Some years back, tintype collectors began peeling away the paper frames that vignetted their photographs, and discovered something surprising. Images once thought to be photos of lone babies or young children perched atop oversized chairs with fabric billowing around them, revealed a haunting presence. Once the frames were removed, it became apparent that the children were not alone. They were, in fact, being held by veiled figures, most likely, their mothers.
If these women were not fully covered with fabric, then often their faces were scratched out of the image, their heads cropped off by the camera or the photographer’s tin snips. Sometimes they can be seen crouching behind chairs or are reduced to a hand reaching into the frame to calm their children. They have come to be known as Hidden Mothers.
The utility of the practice is evident. Children squirm and exposure times in the 19th Century would have seemed like an eternity for an anxious child sitting before a stranger operating a large camera, himself veiled beneath a black cloth. Mother would subdue the child for the seconds that it would take to record the child’s image for eternity while simultaneously serving as both furniture and backdrop. But the question that nags is why hide mother at all?
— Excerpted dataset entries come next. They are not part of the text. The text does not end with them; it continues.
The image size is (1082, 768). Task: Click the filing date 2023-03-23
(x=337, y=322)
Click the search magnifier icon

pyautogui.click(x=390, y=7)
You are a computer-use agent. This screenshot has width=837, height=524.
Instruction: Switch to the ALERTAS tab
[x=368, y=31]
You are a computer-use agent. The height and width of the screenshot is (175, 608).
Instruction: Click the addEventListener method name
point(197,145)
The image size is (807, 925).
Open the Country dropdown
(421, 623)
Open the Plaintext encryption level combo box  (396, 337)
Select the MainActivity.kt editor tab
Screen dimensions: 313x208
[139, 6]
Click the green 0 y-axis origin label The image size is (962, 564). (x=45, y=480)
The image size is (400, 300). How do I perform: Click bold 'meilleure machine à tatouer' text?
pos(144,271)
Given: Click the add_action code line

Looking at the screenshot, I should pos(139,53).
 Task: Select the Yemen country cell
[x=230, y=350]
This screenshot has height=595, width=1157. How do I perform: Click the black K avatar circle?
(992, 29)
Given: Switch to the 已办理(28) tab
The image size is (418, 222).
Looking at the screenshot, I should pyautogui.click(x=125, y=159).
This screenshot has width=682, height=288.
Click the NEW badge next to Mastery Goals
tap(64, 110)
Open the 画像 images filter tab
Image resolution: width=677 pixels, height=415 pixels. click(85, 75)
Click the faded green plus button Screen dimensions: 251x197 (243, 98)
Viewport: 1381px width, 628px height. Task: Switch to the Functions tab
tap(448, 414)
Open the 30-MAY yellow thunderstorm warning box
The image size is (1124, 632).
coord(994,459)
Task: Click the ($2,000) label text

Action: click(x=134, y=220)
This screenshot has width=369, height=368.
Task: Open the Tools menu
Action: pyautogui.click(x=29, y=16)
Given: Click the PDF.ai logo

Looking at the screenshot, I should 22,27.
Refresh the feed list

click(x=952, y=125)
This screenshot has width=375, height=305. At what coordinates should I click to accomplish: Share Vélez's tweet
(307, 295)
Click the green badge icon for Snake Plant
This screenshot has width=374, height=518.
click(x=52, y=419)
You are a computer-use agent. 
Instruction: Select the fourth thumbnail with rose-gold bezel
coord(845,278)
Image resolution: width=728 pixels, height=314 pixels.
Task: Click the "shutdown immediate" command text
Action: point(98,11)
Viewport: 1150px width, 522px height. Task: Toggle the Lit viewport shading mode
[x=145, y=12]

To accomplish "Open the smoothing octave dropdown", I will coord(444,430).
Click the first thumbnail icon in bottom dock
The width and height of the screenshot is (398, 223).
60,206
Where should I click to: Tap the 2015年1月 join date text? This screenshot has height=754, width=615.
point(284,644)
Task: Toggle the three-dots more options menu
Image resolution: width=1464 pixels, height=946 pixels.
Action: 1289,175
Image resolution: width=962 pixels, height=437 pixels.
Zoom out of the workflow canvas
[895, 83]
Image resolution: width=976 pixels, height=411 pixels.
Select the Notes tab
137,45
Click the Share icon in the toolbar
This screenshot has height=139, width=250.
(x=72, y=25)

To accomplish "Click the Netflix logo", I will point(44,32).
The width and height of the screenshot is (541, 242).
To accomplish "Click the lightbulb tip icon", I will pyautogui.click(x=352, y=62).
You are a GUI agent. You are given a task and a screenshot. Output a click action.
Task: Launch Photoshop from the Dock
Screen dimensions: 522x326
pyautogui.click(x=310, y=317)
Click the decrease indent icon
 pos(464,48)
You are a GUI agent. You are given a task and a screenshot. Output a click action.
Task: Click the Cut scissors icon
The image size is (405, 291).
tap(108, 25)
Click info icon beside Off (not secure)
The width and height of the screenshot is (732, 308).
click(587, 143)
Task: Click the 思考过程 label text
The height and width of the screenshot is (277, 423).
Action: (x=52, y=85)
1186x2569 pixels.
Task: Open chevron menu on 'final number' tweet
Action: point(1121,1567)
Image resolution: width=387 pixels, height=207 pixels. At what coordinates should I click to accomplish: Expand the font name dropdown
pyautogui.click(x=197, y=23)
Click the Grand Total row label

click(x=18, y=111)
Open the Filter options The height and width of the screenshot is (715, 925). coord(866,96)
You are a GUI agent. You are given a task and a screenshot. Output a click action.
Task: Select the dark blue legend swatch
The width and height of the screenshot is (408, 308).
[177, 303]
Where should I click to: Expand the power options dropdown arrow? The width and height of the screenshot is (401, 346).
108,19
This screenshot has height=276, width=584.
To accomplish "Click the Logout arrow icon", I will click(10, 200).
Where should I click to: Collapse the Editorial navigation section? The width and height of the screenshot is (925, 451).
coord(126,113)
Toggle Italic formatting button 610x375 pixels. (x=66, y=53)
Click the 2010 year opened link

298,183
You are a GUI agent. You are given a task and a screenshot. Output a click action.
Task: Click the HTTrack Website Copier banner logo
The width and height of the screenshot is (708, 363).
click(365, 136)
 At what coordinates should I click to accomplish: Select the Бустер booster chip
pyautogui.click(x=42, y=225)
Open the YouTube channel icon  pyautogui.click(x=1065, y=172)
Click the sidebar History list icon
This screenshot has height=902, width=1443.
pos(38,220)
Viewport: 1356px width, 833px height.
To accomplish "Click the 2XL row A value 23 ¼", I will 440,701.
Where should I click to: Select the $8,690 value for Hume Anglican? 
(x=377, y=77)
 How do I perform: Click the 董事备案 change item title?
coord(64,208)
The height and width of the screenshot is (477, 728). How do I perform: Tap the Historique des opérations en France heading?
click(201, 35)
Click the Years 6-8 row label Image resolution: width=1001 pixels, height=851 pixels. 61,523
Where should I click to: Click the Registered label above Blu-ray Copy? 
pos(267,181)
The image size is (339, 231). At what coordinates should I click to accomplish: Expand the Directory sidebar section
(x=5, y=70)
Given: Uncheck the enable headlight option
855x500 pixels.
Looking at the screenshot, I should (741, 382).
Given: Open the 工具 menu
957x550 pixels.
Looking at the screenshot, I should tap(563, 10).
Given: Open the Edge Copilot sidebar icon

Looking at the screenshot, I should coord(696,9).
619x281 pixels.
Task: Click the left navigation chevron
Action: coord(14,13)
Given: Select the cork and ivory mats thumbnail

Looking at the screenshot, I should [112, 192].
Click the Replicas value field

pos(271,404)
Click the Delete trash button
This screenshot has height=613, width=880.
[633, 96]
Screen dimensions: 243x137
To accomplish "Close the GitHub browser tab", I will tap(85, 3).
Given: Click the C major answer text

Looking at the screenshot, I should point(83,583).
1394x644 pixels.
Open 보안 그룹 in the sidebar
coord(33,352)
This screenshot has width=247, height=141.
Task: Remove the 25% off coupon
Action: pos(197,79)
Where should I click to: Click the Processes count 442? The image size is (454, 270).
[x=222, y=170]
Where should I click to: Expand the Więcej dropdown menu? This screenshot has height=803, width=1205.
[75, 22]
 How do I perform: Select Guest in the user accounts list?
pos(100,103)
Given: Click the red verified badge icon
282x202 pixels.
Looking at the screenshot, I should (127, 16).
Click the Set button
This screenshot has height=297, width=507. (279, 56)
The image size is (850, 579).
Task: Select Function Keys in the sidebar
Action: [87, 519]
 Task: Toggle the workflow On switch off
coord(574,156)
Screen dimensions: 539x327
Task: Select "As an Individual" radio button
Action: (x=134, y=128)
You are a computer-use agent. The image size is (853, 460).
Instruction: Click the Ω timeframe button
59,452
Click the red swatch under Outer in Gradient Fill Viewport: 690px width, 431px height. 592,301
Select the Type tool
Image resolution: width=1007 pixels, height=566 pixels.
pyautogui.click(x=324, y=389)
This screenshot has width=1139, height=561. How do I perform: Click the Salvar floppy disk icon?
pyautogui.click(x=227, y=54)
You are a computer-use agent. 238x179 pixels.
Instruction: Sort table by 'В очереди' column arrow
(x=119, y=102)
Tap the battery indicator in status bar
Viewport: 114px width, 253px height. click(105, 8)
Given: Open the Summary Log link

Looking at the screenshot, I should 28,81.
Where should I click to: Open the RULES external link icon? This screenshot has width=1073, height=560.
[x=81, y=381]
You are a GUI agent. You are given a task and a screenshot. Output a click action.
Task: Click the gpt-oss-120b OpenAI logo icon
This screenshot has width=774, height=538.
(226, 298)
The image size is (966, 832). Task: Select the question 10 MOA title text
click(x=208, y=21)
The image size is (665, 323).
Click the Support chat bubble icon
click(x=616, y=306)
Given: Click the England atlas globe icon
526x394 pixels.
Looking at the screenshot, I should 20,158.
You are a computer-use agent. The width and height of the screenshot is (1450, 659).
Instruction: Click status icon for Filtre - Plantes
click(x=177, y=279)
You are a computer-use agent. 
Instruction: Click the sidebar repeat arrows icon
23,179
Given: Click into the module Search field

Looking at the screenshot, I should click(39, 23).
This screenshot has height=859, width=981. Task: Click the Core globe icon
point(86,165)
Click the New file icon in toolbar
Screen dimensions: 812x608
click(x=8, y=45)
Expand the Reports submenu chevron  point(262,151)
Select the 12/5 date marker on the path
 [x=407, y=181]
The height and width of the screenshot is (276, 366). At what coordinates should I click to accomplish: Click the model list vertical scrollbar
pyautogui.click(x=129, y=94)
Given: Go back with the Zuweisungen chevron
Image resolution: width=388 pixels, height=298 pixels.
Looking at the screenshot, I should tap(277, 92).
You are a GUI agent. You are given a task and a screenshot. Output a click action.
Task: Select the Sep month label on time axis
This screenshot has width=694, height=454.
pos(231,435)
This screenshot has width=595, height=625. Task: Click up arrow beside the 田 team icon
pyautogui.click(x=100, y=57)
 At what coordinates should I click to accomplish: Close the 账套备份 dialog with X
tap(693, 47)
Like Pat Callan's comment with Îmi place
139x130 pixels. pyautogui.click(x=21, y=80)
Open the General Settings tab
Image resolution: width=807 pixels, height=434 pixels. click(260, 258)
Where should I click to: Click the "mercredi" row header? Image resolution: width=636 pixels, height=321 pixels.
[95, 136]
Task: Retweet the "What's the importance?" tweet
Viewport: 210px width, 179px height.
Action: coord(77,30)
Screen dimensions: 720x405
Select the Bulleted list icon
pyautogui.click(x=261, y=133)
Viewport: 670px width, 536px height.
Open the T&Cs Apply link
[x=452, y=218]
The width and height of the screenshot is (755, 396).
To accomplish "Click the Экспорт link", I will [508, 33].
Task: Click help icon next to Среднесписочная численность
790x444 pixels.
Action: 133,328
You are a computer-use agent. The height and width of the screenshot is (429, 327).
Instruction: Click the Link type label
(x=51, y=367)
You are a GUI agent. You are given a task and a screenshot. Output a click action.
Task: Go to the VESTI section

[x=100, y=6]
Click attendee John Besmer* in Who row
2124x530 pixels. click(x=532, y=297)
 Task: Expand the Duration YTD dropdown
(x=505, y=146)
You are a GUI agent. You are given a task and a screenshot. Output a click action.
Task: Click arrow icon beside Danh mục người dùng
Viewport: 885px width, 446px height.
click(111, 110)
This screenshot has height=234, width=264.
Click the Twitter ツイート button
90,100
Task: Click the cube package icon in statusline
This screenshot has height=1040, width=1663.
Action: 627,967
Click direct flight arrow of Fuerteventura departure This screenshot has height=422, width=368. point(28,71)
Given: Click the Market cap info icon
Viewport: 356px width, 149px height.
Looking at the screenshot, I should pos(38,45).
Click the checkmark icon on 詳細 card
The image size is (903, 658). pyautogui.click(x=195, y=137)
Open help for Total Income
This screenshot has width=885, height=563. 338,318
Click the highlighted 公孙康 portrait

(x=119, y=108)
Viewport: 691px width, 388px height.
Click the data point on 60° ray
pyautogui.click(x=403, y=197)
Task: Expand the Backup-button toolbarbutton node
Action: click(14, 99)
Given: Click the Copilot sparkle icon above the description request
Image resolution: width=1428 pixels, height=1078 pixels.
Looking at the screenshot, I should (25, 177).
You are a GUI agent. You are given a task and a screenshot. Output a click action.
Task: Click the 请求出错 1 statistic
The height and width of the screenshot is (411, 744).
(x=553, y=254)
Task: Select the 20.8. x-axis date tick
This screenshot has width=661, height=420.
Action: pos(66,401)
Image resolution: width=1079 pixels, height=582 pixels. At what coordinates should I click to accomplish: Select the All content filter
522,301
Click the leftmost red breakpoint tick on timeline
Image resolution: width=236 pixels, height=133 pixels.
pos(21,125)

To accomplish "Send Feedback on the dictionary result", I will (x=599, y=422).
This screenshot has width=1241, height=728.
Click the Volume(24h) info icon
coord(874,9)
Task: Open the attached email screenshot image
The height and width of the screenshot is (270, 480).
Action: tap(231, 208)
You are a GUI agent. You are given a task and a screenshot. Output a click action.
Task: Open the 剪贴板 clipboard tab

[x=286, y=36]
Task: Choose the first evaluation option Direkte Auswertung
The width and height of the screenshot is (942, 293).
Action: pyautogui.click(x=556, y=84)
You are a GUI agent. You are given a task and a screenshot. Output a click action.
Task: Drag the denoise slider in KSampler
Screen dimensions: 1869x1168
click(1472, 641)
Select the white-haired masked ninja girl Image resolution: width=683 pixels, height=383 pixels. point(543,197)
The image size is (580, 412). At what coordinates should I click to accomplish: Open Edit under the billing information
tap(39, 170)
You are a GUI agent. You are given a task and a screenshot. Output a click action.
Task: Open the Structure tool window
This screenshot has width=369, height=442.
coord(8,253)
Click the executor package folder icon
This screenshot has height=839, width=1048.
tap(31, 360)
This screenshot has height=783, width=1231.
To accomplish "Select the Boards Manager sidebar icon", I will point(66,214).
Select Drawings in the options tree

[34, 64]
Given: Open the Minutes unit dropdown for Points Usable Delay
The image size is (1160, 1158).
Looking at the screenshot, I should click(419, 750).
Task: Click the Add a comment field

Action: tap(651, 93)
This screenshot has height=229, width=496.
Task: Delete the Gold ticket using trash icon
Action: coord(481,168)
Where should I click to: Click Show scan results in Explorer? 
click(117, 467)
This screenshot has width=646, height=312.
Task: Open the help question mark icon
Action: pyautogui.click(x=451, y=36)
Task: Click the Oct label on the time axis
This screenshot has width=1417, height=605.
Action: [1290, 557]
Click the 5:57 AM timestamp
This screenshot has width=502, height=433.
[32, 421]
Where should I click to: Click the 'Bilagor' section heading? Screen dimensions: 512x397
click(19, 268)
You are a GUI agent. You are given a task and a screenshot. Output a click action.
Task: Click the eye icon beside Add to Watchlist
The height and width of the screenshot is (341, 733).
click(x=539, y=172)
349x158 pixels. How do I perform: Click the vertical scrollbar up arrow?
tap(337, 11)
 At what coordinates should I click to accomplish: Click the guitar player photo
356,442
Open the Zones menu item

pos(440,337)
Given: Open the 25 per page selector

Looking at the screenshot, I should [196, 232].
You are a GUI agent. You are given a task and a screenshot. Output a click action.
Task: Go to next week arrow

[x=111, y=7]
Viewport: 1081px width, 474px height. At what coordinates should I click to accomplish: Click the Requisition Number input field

Within the context of photo history, the Hidden Mothers reveal a contradiction. The tintype introduced Americans to the vernacular photo. For the first time in history, the masses could afford to have portraits of themselves. Americans of all classes flocked to the photo studio, to the itinerant photographer, to the amateur, to perform their identities for the camera. This was a democratic act, a declaration of equality. The resulting images were mirrors of their subjects, reflecting how they saw themselves and would like to be seen by others. So then, what do these early images say of the hidden mother and her equality? Should we read these portraits as representations of the self-sacrificial maternal ideal? Or perhaps view them as a rebuke of the American self-made man myth? These self-made babies are, in fact, being propped up by women kept just out of view.
But perhaps most poignantly, these images work against photography’s service to remembrance in the face of loss. If the photographic image serves to hold firm, through loss, through fading memory, then how do we remember mother when her image was lost to us from the beginning?